Kosh is a powerful database tool that can be used to store, load, and modify different types of data such as scalar/string data, timeseries data, metadata, and different filetypes. We will use Kosh to store the classification and regression data. We will then export the data via .to_dataframe() for the machine learning models. We will use SciKit Learn's machine learning algorithms for this tutorial.

Visualization Decision Trees Kosh Notebook

This notebook allows the user to train a machine learning model and visualize its predictions. The notebook can be updated as needed to modify the machine learning model and post-process the prediction results. The notebook has more details on what training a machine learning model entails.
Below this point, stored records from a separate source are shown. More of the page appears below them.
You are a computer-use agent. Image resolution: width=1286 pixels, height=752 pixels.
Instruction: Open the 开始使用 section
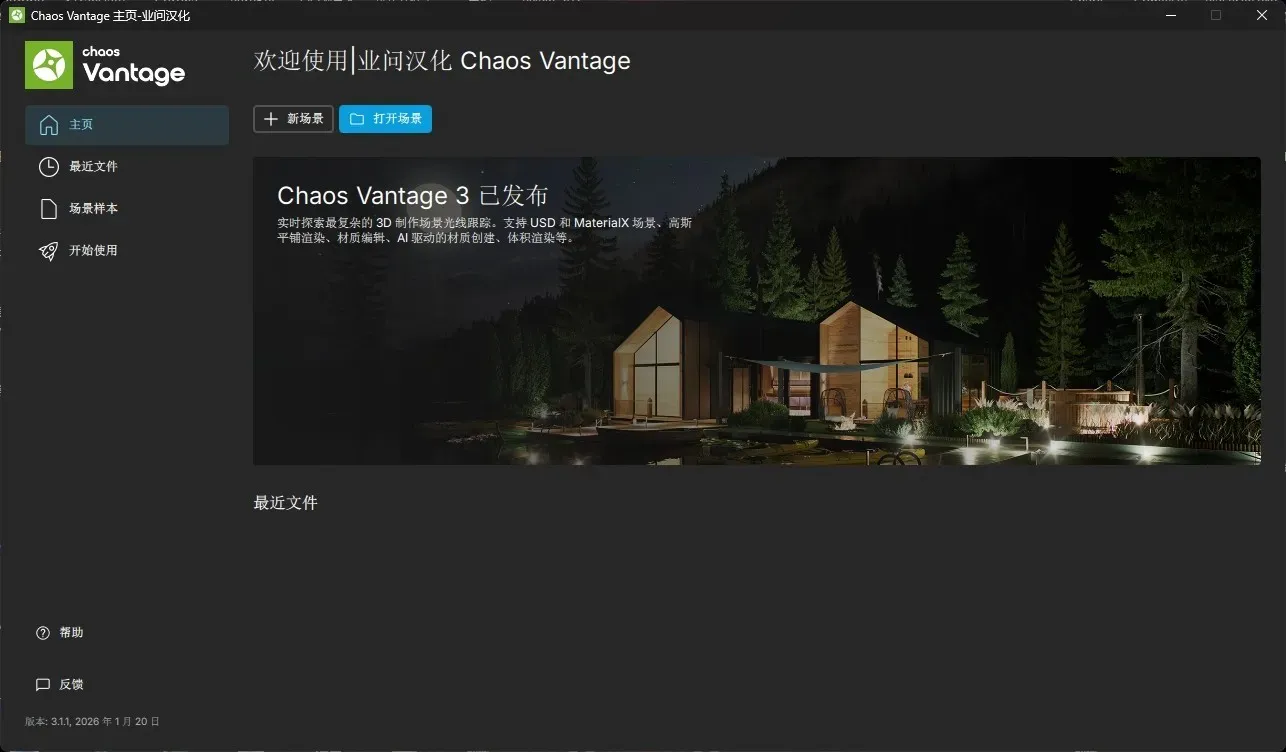pos(127,251)
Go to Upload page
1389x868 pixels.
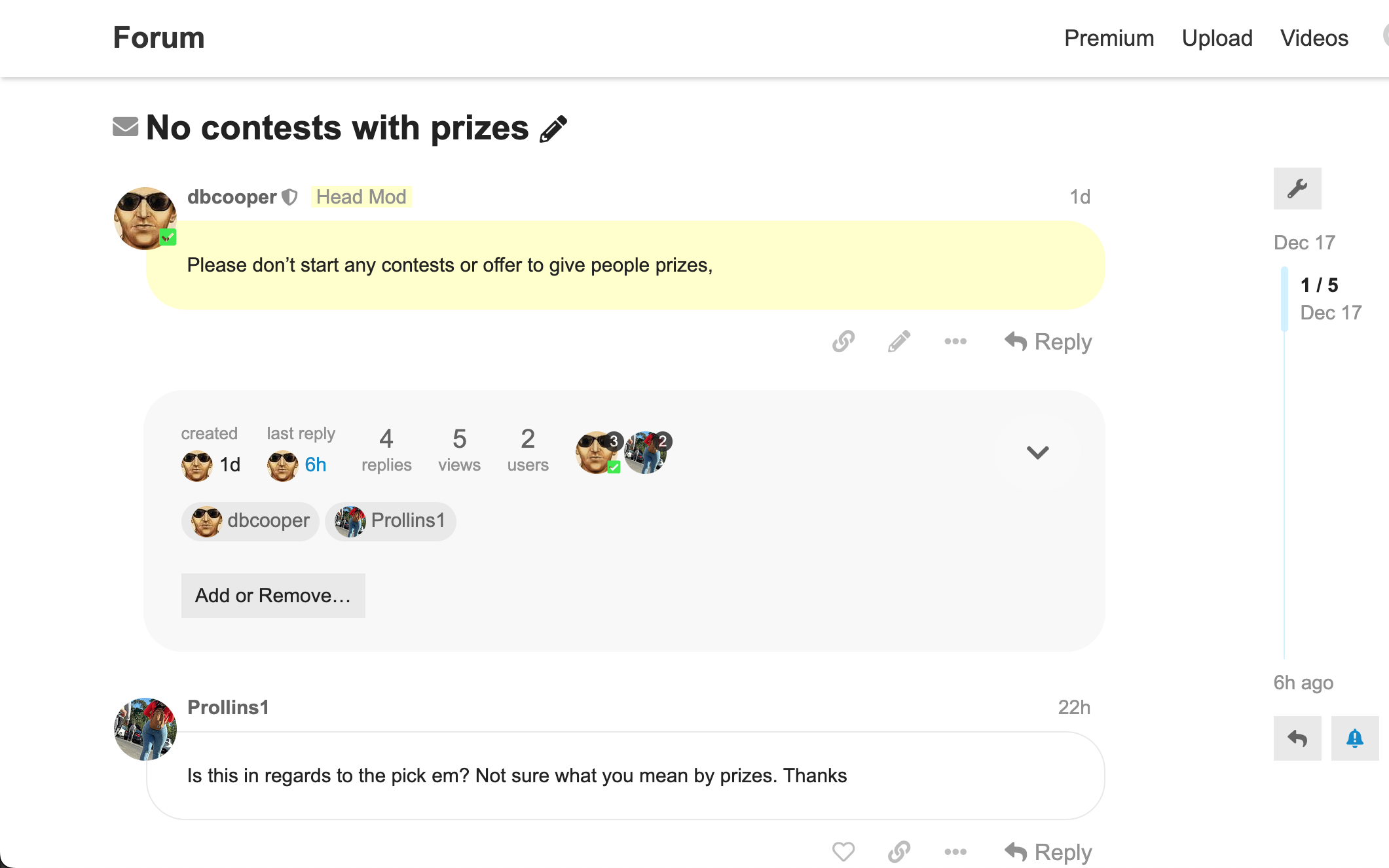pyautogui.click(x=1217, y=38)
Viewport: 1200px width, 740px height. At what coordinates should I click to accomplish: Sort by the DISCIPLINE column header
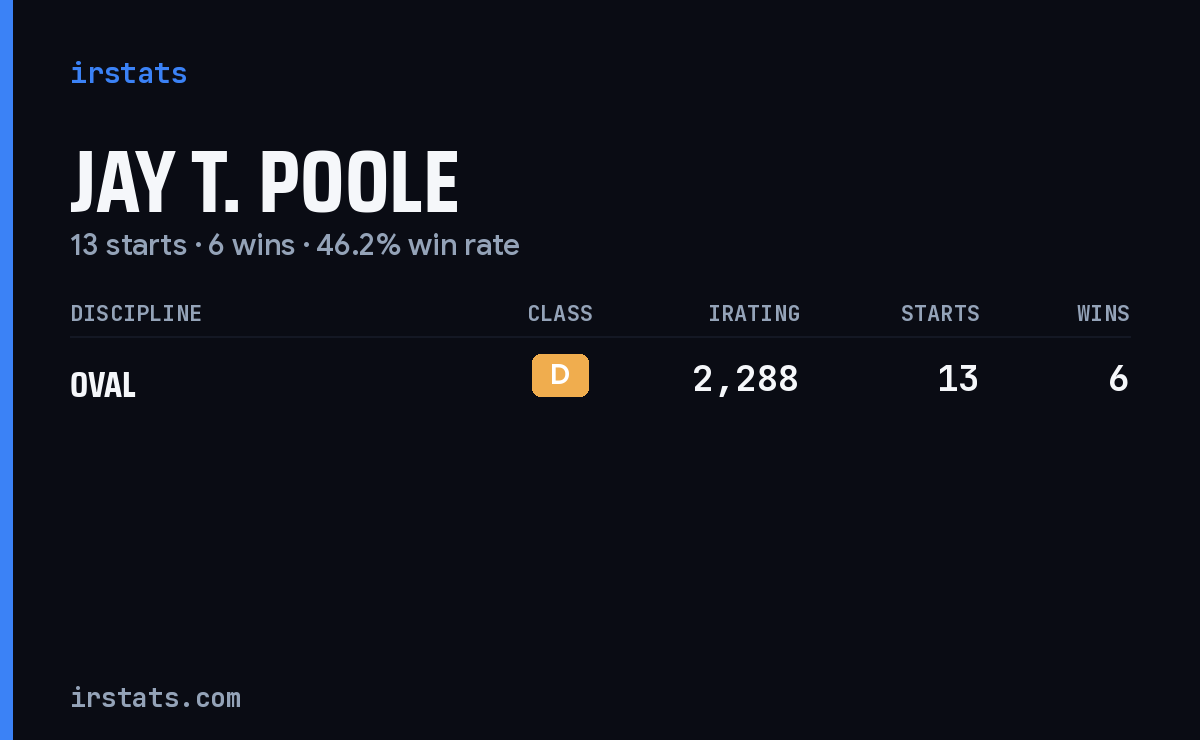(x=136, y=313)
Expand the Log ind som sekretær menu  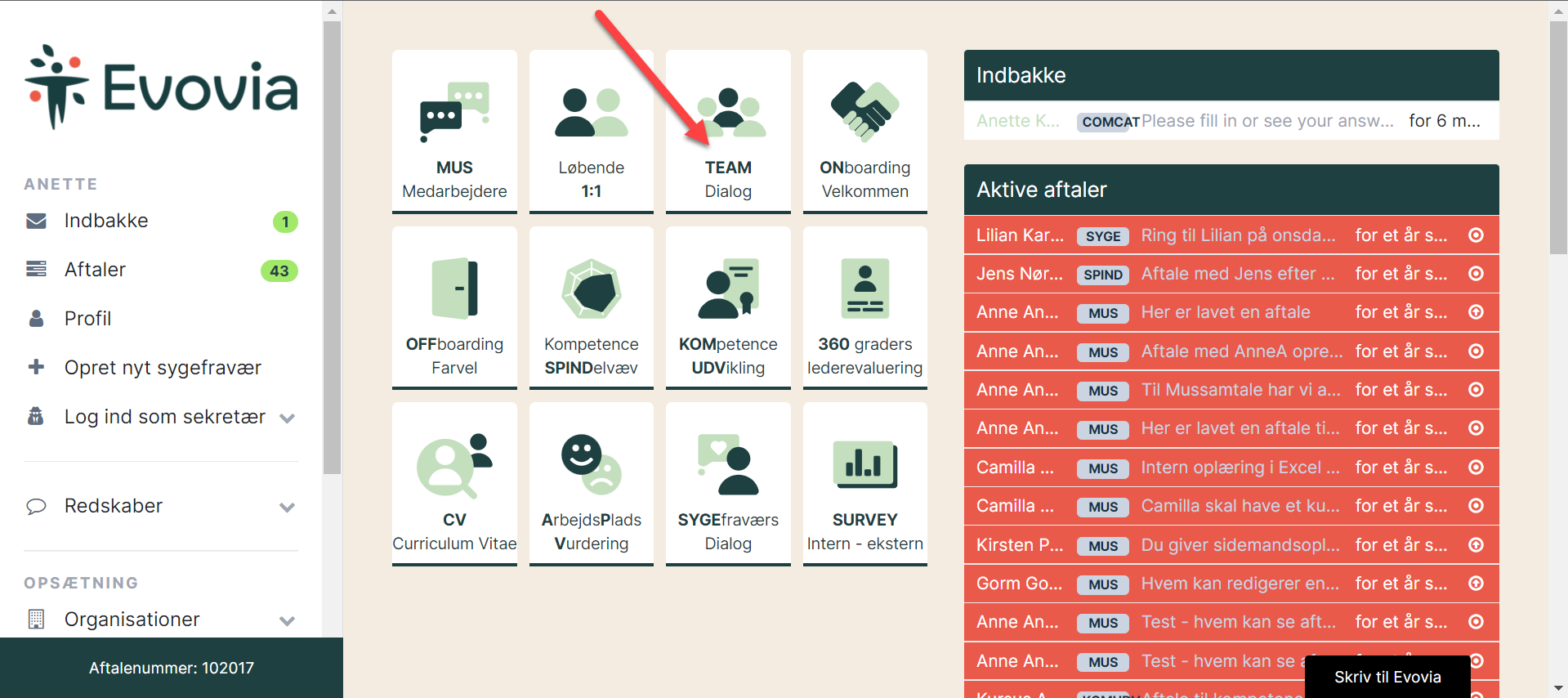(287, 418)
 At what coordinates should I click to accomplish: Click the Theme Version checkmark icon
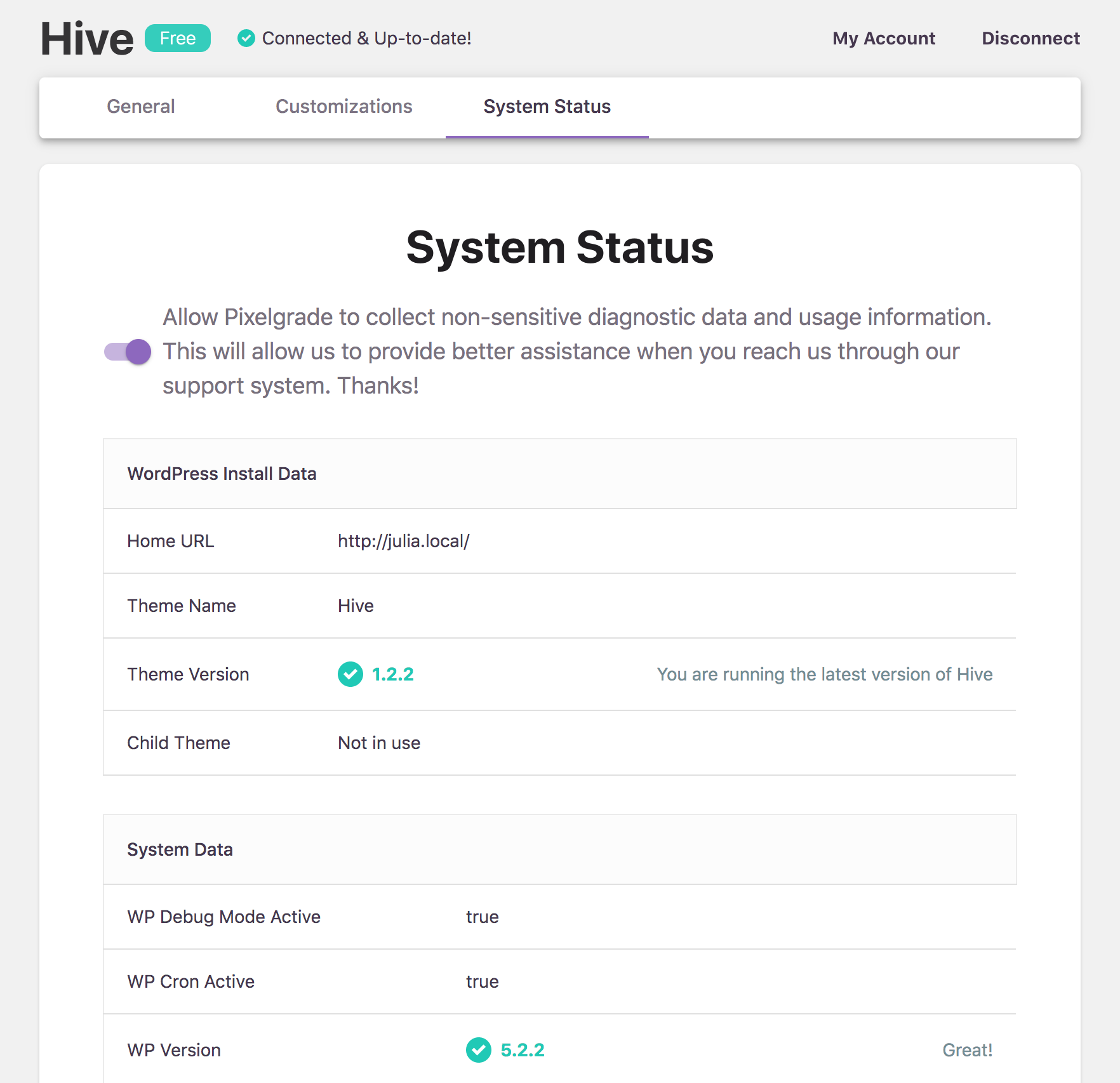pyautogui.click(x=350, y=674)
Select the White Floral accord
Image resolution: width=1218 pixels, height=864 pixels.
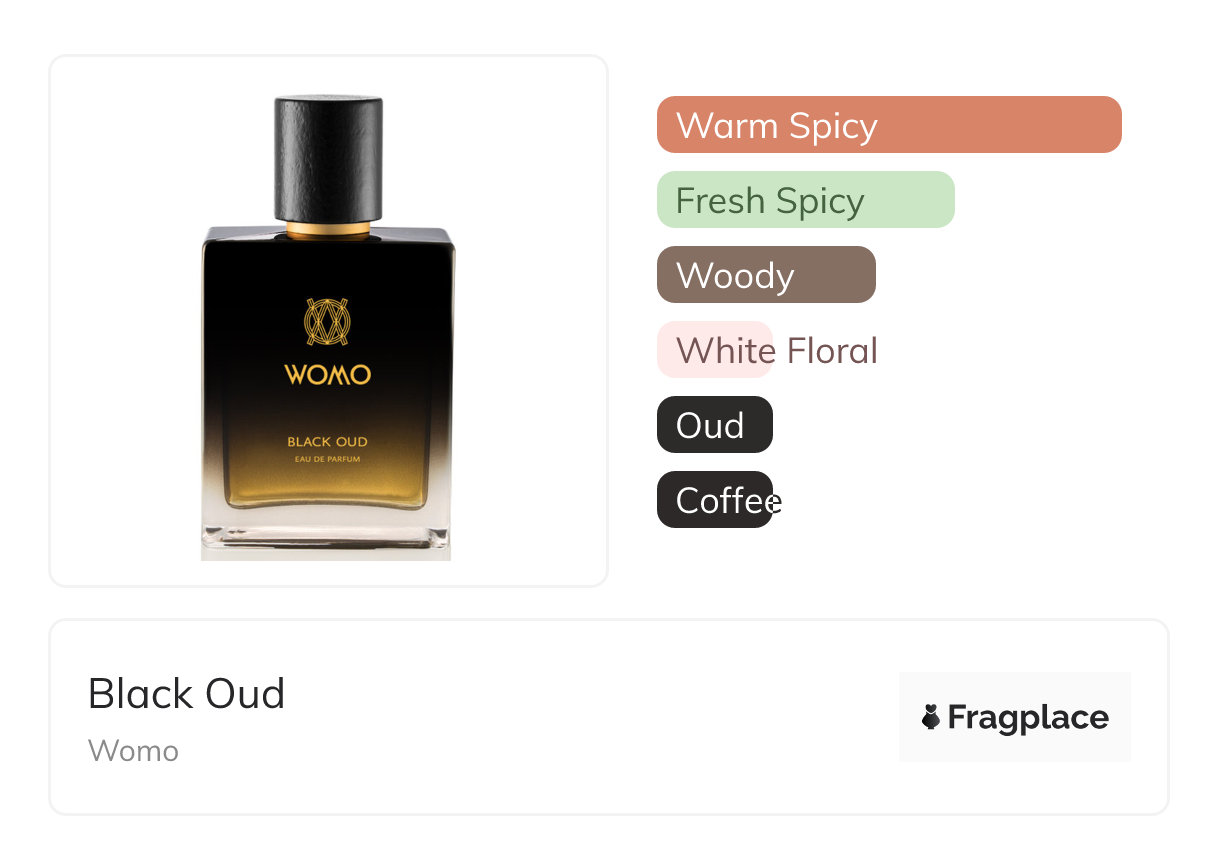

Below is the classification and regression decision trees of the machine learning model prediction which showcases its logic. This is where fine tuning the model becomes an "art" since adjusting these values could give a completely different prediction. What works for this set of data might not work for another. Note that due to the randomness of the data split, the predictions below will not be the same each time.

from sklearn import tree

# Classification
classification_tree = tree.DecisionTreeClassifier()

# Regression
regression_tree = tree.DecisionTreeRegressor()

Classification Tree

Machine Learning Model Prediction: Classification Tree

Regression Tree

Machine Learning Model Prediction: Regression Tree

How to run

  1. Run setup.sh in the top directory to create a virtual environment with all necessary dependencies and install the jupyter kernel.

  2. Run source weave_demos_venv/bin/activate to enter the virtual environment (you can deactivate when you've finished the demo to exit it) and cd back into this directory.

  3. Run visualization_decision_trees_machine_learning_kosh.ipynb as it contains all the necessary information.

Content overview

Starting files:

  • visualization_decision_trees_machine_learning_kosh.ipynb: A Jupyter notebook to train the machine learning model.

Files created by the demo:

  • *tree.png: Decision trees for the machine learning model.
  • *confusion_matrix.png: Confusion matrices of the Train, Validation, and Test datasets for the classification machine learning model.
  • *scatter_plot.png: Confusion matrices of the Train, Validation, and Test datasets for the regression machine learning model.